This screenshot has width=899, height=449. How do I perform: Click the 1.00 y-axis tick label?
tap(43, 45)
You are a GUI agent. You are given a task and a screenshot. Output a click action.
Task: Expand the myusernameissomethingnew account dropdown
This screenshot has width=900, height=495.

---

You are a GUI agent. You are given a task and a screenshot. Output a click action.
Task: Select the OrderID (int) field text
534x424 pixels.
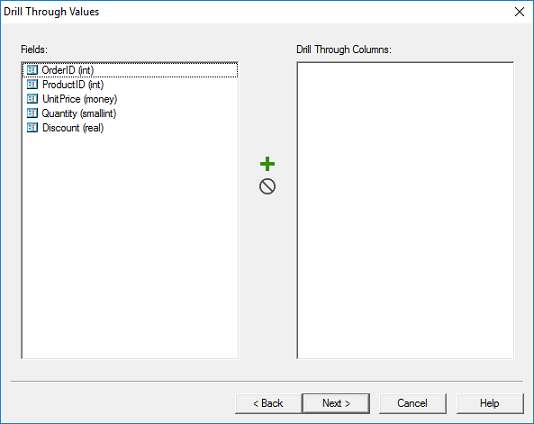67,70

* * *

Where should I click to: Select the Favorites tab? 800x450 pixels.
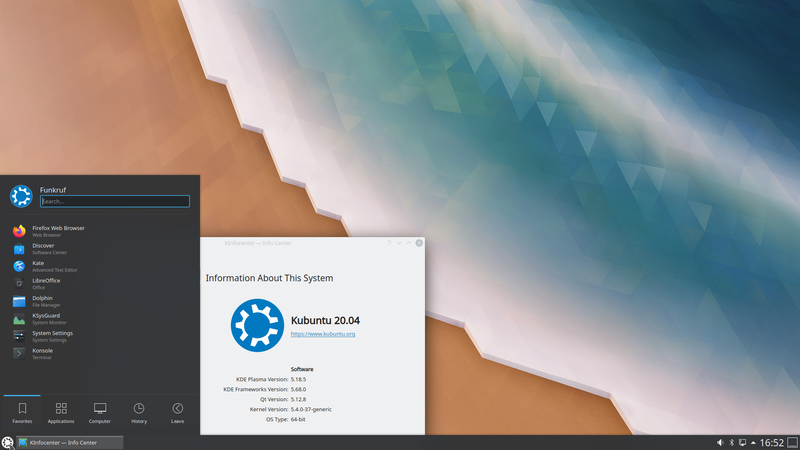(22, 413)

__WHAT IS NEEDED__. Keep both end lines and retype everything in the records above from the line containing "This screenshot has width=899, height=449." through the line containing "This screenshot has width=900, height=495.", exactly, with nothing else.

__RESULT OF THIS TASK__.
This screenshot has width=899, height=449. How do I perform: Click the 1.00 y-axis tick label?
tap(43, 45)
You are a GUI agent. You are given a task and a screenshot. Output a click action.
Task: Expand the myusernameissomethingnew account dropdown
This screenshot has width=900, height=495.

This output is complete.